I have imported the expression data such that values of 0 are NA.
y <- read_excel("exprs.xlsx", na="0")
My phenotypic data looks like this:
> pData
tissue donor
AV3 AV 3
AV4 AV 4
AV8 AV 8
MV3 MV 3
MV4 MV 4
MV8 MV 8
PV3 PV 3
PV4 PV 4
PV8 PV 8
TV3 TV 3
TV4 TV 4
TV8 TV 8
So 3 donors (3,4,8), 4 tissue types (AV,MV,PV,TV).
group <- factor(pData$tissue)
design <- model.matrix(~0+group)
contrast.matrix <- makeContrasts(
mv_vs_tv = MV-TV,levels=design)
fit <- lmFit(y, design)
fit2 <- contrasts.fit(fit, contrast.matrix)
fit2 <- eBayes(fit2, trend=T)
This will give me differential expressed genes between MV and TV.

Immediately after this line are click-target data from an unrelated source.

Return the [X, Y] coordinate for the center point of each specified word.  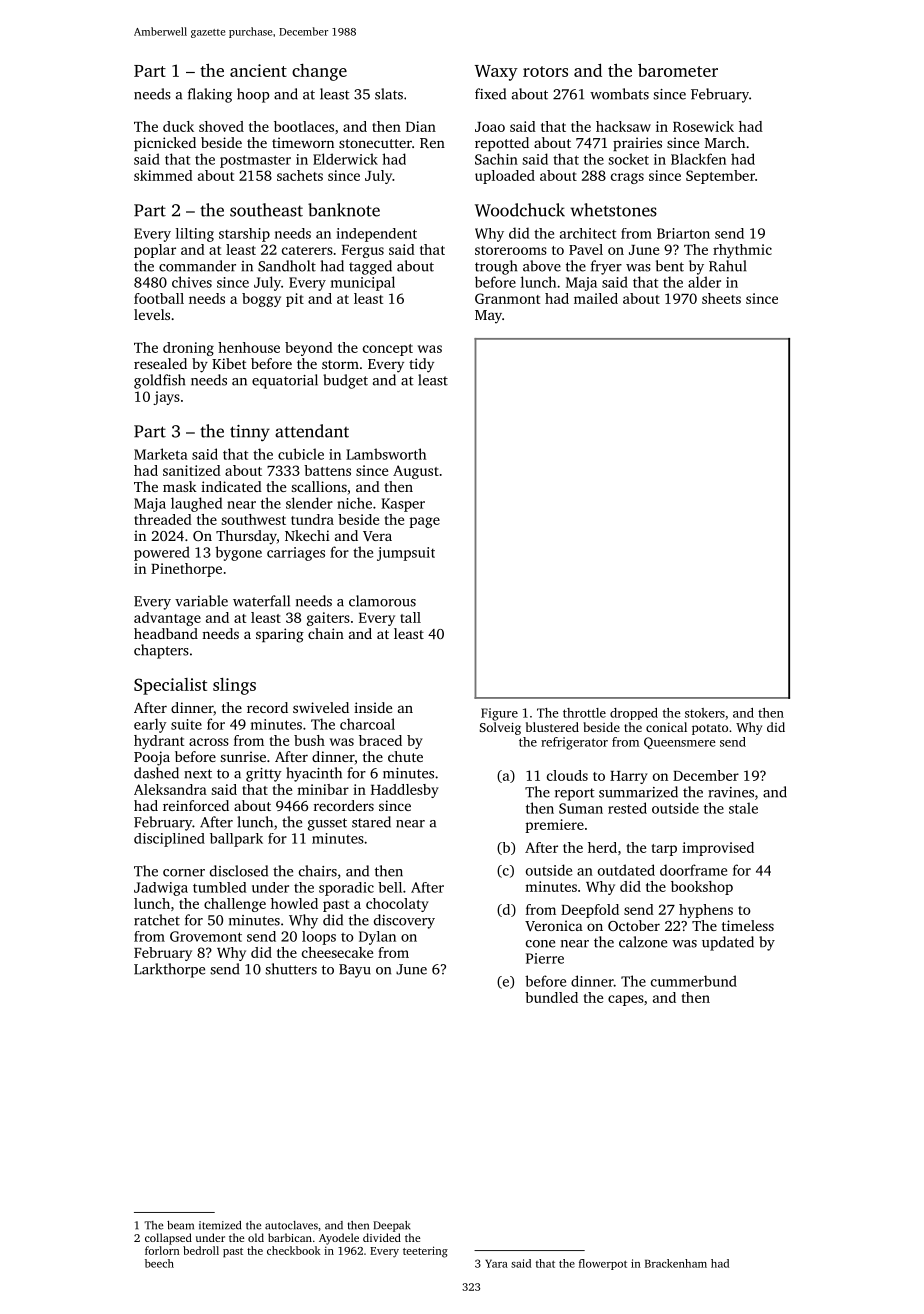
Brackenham [676, 1263]
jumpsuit [406, 554]
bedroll [201, 1250]
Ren [432, 143]
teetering [425, 1252]
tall [410, 617]
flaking [210, 95]
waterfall [261, 601]
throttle [584, 713]
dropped [634, 714]
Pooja [152, 758]
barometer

I would now like to pull out the genes that are expressed exclusively in MV and not TV, AV or PV. By this I mean there is 0 or "NA" in all groups except MV, in any donor.
For example if donor 3 shows expression of "geneX" in MV but donor 4 and 8 do not, and all donors have NA expression in AV, PV or TV, I would like this to be reported. As well as if 2 or 3 donors show geneX expression in MV but not any other tissues.
Can anyone suggest some code that would do this, within or outside f Limma? I tried a few code chunks but am struggling to get it to work.
Many thanks.
I understand, I guess this is more of a coding question. I am not sure what is wrong with the data, but it seems to be working fine in this case. This is the only format I can get the data in for the moment. I will look into getting the data further upstream so I can QC it.